Could you rewrite everything from the start of the data down to the line containing "Expand the 叠加", swapping "crest" for "badge" and leaving the rest untouched?

....

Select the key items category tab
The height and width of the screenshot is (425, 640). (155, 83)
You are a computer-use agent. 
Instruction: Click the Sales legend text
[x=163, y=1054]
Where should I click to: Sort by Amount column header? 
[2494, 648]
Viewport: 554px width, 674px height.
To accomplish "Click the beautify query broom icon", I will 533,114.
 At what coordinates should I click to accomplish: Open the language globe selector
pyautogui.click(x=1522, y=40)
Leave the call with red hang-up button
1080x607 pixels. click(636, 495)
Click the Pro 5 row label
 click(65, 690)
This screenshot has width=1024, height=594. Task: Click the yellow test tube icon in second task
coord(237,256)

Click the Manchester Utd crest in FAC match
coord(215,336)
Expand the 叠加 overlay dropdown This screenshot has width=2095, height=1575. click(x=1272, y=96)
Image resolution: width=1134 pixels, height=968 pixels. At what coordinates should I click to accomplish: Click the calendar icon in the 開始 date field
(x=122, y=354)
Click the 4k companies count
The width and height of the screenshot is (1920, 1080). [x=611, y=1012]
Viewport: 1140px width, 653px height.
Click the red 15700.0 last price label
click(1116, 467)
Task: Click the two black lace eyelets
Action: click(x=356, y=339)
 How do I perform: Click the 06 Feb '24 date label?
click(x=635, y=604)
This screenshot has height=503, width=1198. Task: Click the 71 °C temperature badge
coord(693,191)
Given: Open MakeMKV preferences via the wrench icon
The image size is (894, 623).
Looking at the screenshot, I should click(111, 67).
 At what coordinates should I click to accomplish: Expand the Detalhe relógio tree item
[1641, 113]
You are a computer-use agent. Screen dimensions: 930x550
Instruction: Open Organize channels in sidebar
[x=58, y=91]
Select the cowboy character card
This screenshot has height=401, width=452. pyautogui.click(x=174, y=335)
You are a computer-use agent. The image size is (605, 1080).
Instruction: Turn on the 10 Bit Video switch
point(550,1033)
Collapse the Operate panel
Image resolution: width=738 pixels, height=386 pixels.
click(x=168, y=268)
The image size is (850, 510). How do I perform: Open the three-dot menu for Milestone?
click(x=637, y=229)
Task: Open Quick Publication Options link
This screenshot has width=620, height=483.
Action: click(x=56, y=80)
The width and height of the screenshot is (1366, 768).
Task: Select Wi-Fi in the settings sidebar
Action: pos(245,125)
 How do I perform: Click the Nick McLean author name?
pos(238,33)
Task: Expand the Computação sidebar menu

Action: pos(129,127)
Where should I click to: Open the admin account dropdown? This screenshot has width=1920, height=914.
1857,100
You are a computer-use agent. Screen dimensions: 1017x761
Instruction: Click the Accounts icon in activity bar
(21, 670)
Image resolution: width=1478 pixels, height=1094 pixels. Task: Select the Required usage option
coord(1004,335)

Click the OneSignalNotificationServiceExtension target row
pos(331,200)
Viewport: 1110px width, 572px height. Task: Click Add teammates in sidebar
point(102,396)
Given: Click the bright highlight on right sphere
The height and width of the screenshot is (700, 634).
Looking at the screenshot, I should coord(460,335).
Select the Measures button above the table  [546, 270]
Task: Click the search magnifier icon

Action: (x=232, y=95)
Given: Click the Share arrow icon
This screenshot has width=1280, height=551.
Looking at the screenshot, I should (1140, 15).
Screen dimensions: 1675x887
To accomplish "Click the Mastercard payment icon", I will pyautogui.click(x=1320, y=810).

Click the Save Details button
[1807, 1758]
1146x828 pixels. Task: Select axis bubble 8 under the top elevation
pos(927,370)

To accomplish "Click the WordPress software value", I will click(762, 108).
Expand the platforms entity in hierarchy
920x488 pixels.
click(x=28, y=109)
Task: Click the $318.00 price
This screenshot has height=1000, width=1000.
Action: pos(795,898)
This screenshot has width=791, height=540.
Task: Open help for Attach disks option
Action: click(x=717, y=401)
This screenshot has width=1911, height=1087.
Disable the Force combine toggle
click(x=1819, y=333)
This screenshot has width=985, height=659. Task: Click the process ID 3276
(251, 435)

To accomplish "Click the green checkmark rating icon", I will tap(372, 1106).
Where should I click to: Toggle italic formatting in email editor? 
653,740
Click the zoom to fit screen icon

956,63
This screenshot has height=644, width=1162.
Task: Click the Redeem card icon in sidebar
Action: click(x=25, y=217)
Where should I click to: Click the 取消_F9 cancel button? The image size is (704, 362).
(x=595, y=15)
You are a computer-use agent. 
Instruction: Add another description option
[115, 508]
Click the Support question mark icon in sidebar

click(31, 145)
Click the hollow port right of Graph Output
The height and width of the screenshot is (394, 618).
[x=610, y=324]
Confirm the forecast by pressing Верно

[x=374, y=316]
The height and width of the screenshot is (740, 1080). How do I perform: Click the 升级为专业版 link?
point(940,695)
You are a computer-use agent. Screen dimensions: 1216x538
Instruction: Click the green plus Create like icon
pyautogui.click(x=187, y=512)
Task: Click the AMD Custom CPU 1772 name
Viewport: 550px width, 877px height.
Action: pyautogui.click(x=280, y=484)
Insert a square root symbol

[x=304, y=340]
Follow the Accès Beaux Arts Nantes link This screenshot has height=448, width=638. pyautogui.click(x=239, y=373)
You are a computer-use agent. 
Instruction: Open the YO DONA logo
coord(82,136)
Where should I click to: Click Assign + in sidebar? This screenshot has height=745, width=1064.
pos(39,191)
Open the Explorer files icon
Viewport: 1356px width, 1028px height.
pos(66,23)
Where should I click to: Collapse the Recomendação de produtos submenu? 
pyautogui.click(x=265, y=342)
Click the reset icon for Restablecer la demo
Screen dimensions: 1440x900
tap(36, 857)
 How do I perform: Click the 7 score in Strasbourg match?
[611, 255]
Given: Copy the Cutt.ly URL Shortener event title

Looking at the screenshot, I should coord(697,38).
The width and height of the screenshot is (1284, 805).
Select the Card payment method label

....

Completed exercise >>
Select the key items category tab
The height and width of the screenshot is (425, 640). (155, 83)
You are a computer-use agent. 
Instruction: Click the Sales legend text
[x=163, y=1054]
Where should I click to: Sort by Amount column header? 
[2494, 648]
Viewport: 554px width, 674px height.
To accomplish "Click the beautify query broom icon", I will 533,114.
 At what coordinates should I click to accomplish: Open the language globe selector
pyautogui.click(x=1522, y=40)
Leave the call with red hang-up button
1080x607 pixels. click(636, 495)
Click the Pro 5 row label
 click(65, 690)
This screenshot has width=1024, height=594. Task: Click the yellow test tube icon in second task
coord(237,256)

Click the Manchester Utd badge in FAC match
coord(215,336)
Expand the 叠加 overlay dropdown This screenshot has width=2095, height=1575. click(x=1272, y=96)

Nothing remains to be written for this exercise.